## Document excerpt
The main part of the thesis consists of three chapters.

The first is «The Kaliningrad region and its historical background» illuminates the issues of historical background and birth of the Kaliningrad Oblast’. Significant attention paid to migration flows as a source of demographic capacity before the collapse of the USSR and the formation of regional society.

For a comprehensive review of the historical context attention is paid to the deportation of German population and analysis of the settlement of first Kaliningradians. In this regard, important sources are archival materials and the results of the project «Settlers tell» of Kaliningradian historians led by Kostyashov.

We have in the focus the period of formation of the urban landscape of Kaliningrad, its perception by residents and public authorities. During this period of time, the establishment of Kaliningrad as a typical Soviet city based on official model of development of socialistic urban communities occurred. Migration dynamics is experiencing fluctuations and has changed the essence of the regional society in 1950—1980’s.

## Dataset
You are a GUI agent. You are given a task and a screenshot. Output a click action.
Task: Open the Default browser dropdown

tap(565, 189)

---

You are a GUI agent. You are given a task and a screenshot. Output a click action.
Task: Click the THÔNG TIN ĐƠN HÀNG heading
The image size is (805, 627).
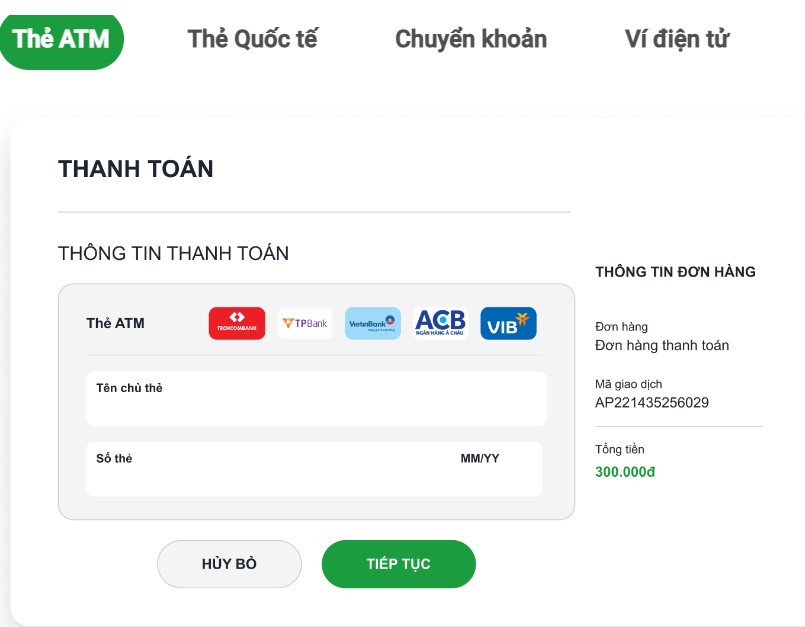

## What to do
Take the thesis outline from "The first is" down to "historians led by Kostyashov." and write it out again, substituting "archive documents" for "archival materials".

## Expected output
The first is «The Kaliningrad region and its historical background» illuminates the issues of historical background and birth of the Kaliningrad Oblast’. Significant attention paid to migration flows as a source of demographic capacity before the collapse of the USSR and the formation of regional society.

For a comprehensive review of the historical context attention is paid to the deportation of German population and analysis of the settlement of first Kaliningradians. In this regard, important sources are archive documents and the results of the project «Settlers tell» of Kaliningradian historians led by Kostyashov.